Finding Lost
In my list of weird coincidences, this has got to rank pretty high: earlier this year, I'm flying to London to do the publicity tour over there for Everything Bad. I'm sitting next to a British guy, and and an hour or so into the flight, we start chatting. He asks if I'm flying over for business or pleasure, and I say business, and he asks what I do, and I say I'm promoting a new book.
Him: Oh really? What's the book?
Me: It's this funny little thing called Everything Bad Is Good For You.
Him: [smiling] Ah yes, I've read it.
Me: No way! It hasn't even come out in Britain yet!
Him: Actually, the paper where I work bought the first serial rights.
Me: How amazing. So you worked at the London Times? What do you do there?
Him: [somewhat sheepishly] I'm, um, the editor-in-chief.
Crazy, huh? I said later that not only was he the first person I'd randomly sat next to on a plane who'd actually read one of my books -- he was also the first person I'd randomly sat next to who had bought the first serial rights to one of my books.

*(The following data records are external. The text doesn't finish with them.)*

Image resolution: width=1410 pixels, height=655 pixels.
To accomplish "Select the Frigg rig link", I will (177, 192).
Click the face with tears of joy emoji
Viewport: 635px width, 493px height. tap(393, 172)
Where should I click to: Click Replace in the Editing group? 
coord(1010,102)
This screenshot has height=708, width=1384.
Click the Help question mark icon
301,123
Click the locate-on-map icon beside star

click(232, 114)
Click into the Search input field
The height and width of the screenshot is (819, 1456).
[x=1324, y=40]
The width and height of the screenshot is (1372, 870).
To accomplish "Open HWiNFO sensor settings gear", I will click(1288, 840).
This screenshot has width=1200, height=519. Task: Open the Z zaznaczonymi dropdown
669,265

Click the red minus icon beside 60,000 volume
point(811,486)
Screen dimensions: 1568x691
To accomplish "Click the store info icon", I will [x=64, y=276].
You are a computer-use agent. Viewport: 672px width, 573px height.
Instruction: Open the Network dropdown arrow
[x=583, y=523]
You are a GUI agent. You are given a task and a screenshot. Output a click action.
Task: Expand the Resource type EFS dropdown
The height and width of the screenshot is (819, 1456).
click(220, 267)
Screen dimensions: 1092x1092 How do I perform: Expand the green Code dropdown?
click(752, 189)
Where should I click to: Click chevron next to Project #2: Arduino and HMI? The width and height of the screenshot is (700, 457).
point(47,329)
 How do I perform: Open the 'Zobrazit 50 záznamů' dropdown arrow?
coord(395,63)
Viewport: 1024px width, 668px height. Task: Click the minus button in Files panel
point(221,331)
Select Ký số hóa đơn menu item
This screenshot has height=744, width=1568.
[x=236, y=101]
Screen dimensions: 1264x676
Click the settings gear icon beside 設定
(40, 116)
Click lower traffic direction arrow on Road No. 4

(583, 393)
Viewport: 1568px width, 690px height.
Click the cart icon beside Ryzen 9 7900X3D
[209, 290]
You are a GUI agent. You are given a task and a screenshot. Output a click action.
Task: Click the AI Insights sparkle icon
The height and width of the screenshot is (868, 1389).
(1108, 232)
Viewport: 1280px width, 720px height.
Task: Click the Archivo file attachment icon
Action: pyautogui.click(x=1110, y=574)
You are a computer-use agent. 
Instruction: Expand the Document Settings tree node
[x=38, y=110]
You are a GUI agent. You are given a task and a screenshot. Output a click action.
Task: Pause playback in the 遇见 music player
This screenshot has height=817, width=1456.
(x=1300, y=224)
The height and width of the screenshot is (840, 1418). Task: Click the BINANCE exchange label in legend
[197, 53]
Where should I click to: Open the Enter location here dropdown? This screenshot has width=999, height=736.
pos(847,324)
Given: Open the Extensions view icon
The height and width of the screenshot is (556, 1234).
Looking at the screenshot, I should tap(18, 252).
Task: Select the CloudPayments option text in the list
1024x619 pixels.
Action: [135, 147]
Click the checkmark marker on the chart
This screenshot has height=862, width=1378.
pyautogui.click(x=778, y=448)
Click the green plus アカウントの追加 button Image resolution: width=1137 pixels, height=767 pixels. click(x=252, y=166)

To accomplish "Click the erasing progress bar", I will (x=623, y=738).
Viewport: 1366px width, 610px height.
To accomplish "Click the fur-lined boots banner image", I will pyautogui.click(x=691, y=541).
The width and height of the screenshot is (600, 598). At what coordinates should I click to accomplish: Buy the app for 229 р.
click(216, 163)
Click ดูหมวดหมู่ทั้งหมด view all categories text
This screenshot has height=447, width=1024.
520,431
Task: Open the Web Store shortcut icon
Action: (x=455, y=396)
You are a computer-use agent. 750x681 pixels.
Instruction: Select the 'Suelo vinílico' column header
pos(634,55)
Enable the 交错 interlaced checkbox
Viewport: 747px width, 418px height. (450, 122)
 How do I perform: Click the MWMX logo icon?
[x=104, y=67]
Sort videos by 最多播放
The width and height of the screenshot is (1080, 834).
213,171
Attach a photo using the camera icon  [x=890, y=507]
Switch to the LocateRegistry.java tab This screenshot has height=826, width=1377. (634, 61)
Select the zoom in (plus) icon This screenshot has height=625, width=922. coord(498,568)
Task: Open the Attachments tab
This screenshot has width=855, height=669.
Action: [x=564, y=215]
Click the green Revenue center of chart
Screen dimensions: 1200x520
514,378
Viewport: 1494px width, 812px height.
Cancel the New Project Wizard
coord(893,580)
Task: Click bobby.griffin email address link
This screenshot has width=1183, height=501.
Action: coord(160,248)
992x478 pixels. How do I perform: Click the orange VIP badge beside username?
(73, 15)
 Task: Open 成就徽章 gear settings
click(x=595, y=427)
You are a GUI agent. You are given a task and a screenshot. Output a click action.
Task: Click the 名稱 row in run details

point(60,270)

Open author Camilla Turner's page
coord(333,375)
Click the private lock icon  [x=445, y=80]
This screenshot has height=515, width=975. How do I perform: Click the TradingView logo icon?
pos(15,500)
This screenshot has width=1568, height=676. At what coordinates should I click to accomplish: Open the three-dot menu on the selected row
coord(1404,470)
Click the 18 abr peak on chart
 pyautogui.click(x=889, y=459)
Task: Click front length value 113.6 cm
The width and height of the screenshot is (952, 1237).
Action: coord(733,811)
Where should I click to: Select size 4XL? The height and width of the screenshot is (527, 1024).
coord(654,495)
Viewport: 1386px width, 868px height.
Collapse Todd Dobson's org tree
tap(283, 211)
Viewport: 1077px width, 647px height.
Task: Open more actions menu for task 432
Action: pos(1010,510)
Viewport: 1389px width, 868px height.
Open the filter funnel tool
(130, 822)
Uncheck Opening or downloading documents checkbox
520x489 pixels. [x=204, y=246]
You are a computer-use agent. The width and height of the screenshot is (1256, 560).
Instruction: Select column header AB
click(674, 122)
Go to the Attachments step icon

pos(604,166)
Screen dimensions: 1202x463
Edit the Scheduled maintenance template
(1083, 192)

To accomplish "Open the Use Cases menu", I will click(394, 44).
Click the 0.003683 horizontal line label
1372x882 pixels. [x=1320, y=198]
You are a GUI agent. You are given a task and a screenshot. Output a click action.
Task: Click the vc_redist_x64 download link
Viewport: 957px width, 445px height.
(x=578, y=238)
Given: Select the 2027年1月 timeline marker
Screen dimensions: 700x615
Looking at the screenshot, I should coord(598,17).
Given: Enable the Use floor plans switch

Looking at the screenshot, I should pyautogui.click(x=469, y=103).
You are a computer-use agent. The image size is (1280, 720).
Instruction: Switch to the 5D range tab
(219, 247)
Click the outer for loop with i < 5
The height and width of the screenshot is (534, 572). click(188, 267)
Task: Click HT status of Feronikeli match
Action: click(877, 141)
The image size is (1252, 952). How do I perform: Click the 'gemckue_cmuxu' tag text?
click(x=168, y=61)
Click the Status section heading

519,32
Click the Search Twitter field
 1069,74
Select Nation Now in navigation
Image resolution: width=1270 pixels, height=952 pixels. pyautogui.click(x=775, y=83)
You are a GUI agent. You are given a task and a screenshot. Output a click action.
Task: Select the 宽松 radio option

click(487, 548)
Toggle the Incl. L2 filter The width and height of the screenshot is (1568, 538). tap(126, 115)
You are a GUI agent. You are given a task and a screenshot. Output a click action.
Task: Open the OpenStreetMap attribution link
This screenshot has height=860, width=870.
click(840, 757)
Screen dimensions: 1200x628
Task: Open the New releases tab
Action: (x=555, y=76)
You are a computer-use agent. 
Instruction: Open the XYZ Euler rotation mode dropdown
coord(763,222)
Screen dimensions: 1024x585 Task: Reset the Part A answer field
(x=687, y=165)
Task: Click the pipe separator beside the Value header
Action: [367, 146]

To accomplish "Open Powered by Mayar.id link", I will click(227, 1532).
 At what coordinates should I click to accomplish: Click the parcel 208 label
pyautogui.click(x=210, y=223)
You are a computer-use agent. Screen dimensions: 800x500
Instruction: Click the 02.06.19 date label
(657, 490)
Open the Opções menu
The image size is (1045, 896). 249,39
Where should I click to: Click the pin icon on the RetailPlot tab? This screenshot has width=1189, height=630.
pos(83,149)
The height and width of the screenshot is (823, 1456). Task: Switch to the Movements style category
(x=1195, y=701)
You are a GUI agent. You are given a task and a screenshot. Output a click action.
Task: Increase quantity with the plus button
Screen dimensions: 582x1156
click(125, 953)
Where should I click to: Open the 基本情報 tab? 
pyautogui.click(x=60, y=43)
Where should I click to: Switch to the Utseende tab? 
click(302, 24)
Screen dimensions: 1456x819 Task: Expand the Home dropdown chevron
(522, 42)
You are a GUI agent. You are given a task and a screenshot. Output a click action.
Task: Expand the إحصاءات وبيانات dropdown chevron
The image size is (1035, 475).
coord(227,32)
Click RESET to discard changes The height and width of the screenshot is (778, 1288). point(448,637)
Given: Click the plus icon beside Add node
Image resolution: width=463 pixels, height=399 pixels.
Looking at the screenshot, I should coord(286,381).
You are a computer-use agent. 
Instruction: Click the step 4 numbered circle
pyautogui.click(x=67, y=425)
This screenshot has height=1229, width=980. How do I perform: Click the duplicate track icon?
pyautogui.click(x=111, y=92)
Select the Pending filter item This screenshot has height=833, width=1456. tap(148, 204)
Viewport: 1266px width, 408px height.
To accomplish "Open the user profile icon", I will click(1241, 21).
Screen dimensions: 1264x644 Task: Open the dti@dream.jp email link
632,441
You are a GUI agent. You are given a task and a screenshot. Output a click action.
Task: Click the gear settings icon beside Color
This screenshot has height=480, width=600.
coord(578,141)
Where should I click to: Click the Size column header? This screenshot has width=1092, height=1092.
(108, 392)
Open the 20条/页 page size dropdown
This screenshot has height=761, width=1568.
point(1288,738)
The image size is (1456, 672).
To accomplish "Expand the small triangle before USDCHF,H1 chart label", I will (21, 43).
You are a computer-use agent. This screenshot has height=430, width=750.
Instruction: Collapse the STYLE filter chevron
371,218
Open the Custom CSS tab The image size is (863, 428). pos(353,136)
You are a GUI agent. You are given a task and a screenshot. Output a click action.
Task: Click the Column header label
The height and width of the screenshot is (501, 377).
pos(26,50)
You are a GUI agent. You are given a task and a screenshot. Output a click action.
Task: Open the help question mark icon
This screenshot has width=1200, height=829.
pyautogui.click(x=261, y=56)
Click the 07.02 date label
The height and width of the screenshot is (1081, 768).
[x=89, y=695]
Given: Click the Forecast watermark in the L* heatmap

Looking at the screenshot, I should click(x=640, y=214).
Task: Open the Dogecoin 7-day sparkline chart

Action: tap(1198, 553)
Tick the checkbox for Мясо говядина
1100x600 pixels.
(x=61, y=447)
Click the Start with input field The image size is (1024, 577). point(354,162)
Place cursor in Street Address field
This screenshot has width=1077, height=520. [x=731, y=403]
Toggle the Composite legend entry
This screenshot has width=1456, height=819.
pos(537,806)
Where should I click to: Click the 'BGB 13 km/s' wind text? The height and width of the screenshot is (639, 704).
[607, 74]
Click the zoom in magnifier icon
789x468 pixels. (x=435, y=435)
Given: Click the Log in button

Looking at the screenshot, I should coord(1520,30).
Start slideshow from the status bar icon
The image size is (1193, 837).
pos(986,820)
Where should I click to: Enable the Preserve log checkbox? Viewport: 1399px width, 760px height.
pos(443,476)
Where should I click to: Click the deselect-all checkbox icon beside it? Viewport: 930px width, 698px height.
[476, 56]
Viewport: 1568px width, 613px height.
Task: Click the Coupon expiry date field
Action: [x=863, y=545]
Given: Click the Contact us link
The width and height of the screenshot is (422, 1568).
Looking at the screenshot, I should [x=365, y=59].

I say all this because during the flight I was also watching episodes of the ABC show Lost on my laptop, and I brought it to my seatmate's attention because there are often shots of the original plane crash interspersed through the episodes, and I didn't want him looking over and thinking I was some kind of a freak who liked to watch footage of plane crashes while actually flying in a plane. So we got started talking about Lost, which had not made it over to the UK at that time. And then three months later, I get an email from an editor at the Times saying that the show is now airing over there, and that his boss recalls me saying something interesting about the show and did I want to write a piece about it.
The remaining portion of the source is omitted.